My oh my… how sad am I.

“I guess I should have stayed in bed, my pillow wrapped around my head. Instead of waking up to find a nightmare of a different kind.” – The Monkees, This Just Doesn’t Seem To Be My Day

I have so many thoughts swirling, Angels. My head is filled with these tornadoes. I can’t stop thinking about what could have been, the disappointments, coming face to face with the one person who helped shape me by breaking my heart at age 12. This all happened yesterday, and I couldn’t stop thinking about it. I wanted to work on Kenshin to get my mind off of it all…. but Rogue decided he wasn’t in the mood to work. It fucking upset me, to be honest. I was really excited, and it seemed like he was doing everything to avoid this. So needless to say, he and I haven’t talked much today.

So this leaves me to face the thoughts of the man, whom I’ll call Brainiac the Marine. After not talking to him since the breakup (at least 8 years ago), we exchanged emails back and forth. Turns out, he and I have become two totally different people… though some things never change. He looks the same, except he has no hair now. Boot camp took care of that. He’s not as much of a snob, or so  I thought. It made me realize why it wouldn’t have worked out. We talked about it all, and it just reaffirmed that yes… we were young and stupid.

“I’m gonna pack up all the pain. I’m gonna keep it in my heart. I’m gonna catch me the fastest train.
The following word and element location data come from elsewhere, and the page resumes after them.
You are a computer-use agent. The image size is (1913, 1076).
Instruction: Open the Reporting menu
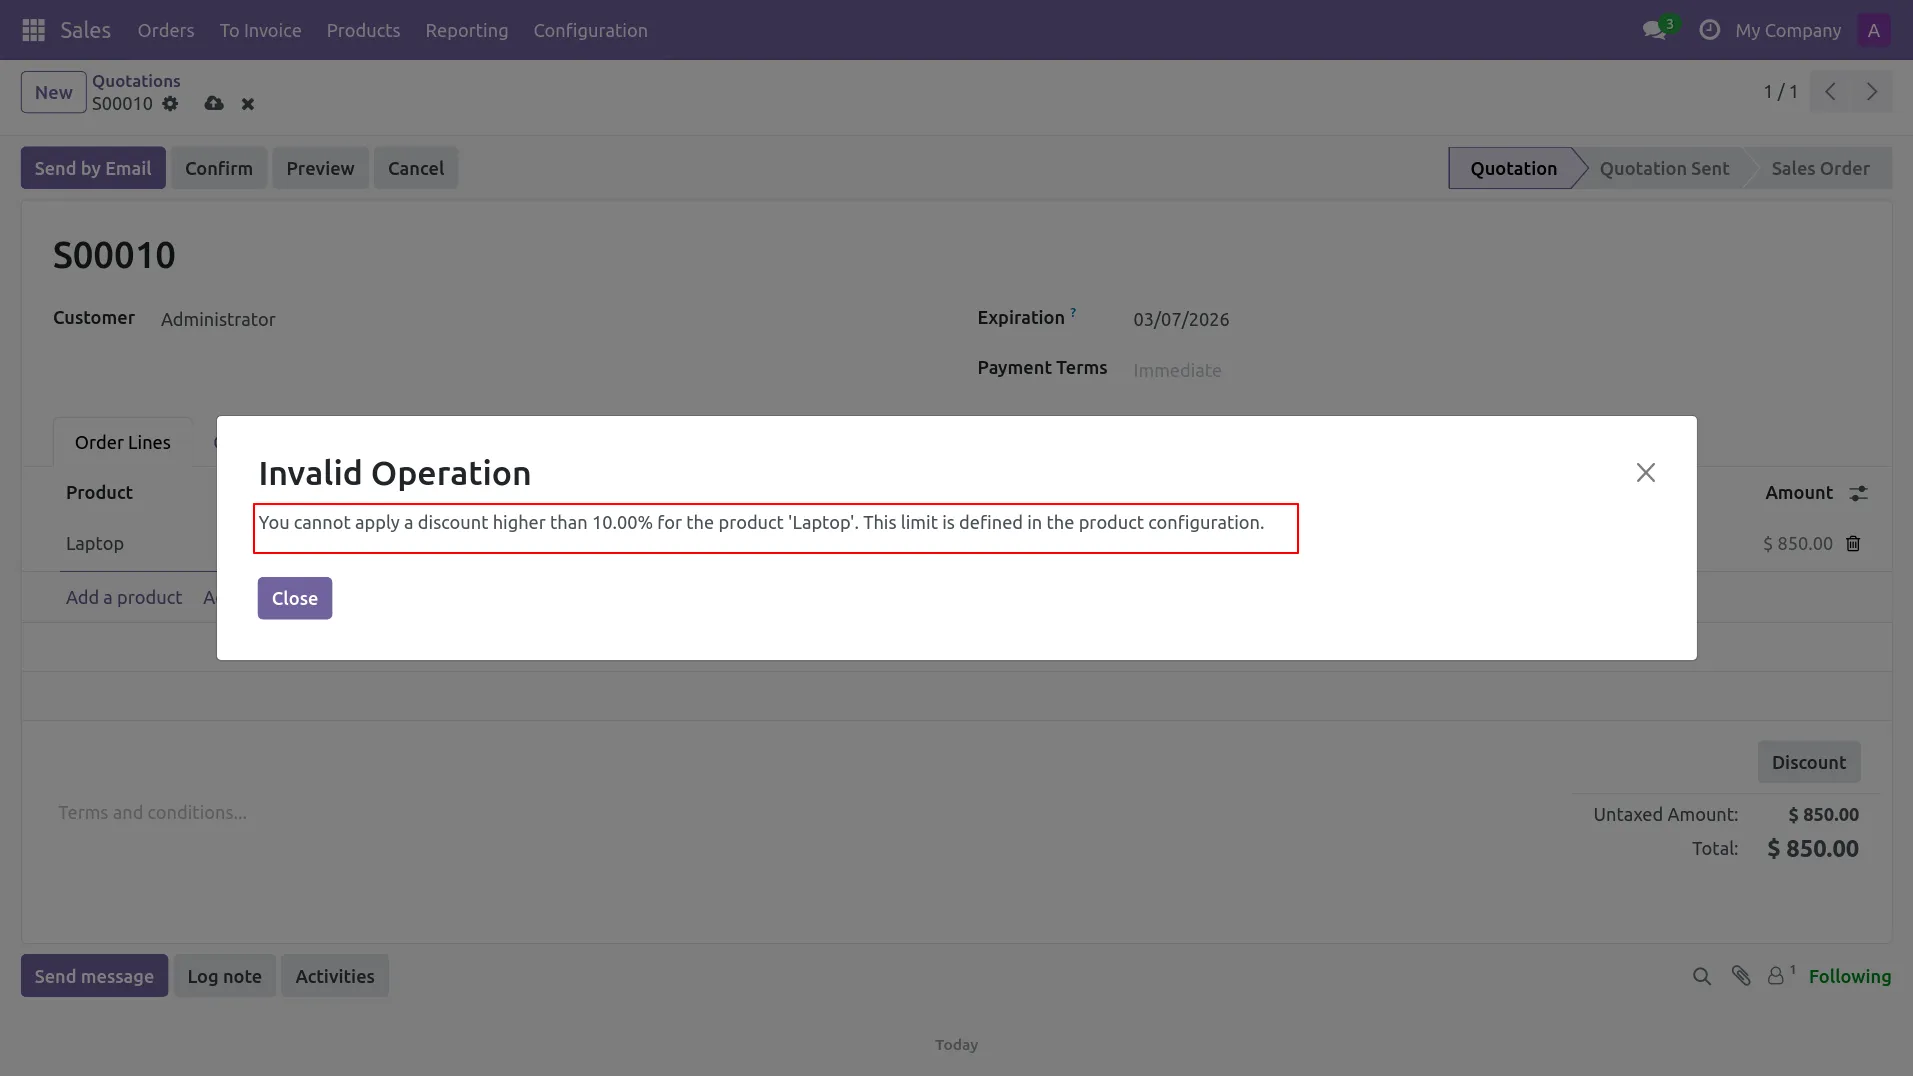click(x=466, y=30)
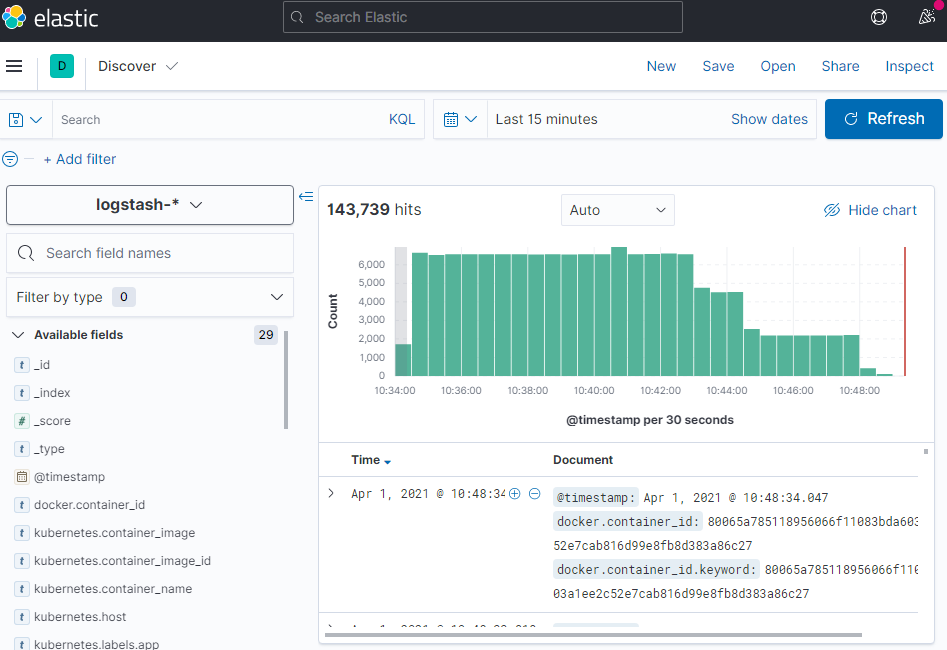Viewport: 947px width, 650px height.
Task: Open saved queries disk icon menu
Action: coord(26,119)
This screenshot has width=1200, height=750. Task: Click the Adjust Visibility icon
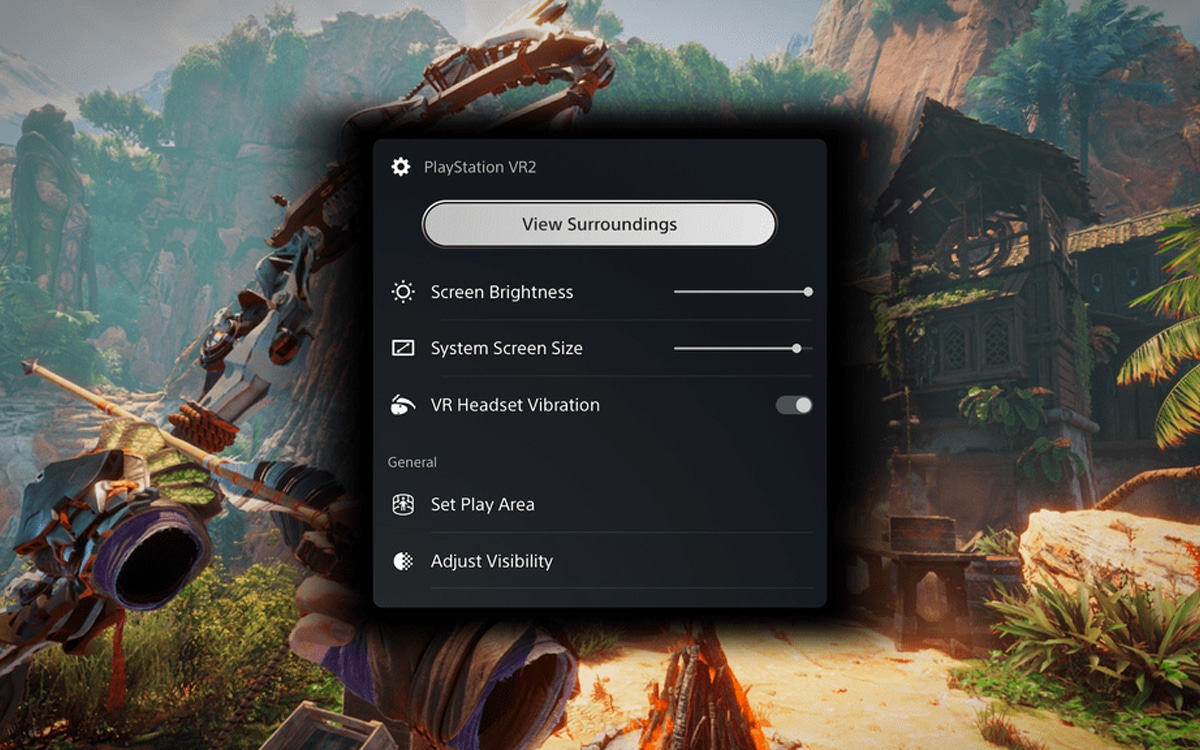[402, 561]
I’m gonna make me a brand new start.” – The Monkees, Tomorrow’s Going To Be Another Day

And boy… did I. I decided life was full of disappointments from others. The last thing I wanted to do was disappoint myself. So I became the person I wanted to be. No compromises. No restraint. I did what I wanted. I reached the creative zenith I longed for. I had the best muses, and I became one for some. The men in my life were all creative geniuses who did what they wanted and loved what they did. I fed off of that. It was a blissful time.

“I had no more than I did before, but now I’ve got all that I need. For I love you, and I know you love me.” – The Monkees, Papa Gene’s Blues

I finally thought I was over him. I thought he was just a memory. A ghost who never haunted me. Then, I sent him a facebook message. I doubt he’d even remember me, let alone respond. But he did. And told me to email him. So I did. We just talked about things. Where we were, the usual “catch up” stuff. We talked about everything… except our past. We found out that we were different people since Jr. High school. He was more open, and not as reserved. As for me… well, I’m a totally different person.

“Believing in the promise painted in your smile, I’ve chased what I was running from along the while. I’ve known you a hundred times, in memories I recall. Still, I don’t think you know me at all.” – The Monkees, I Don’t Think You Know Me At All

I saw him two days ago for the first time in over 5 years. I remembered how attractive he used to be (and how he still had the same smile and eyes). I saw him in a new light. He was a new Brainiac. He thought the same of me, I’m sure. It wasn’t until last night… That’s when we addressed the elephant in the car. I won’t go into it here. Let’s just say, we might have done things differently if we had known better.

The past can not be changed. Still, we all wonder about second chances. Would I date him again? (If I wasn’t with Rogue, that is.) Well… it would be hard to date a Marine stationed in Japan (and yes, I’m jealous). I don’t know if I could. Maybe. But I can’t. So it’s best not to think about it.

Welcome to my mind, Angels. Emergency exits are for cowards.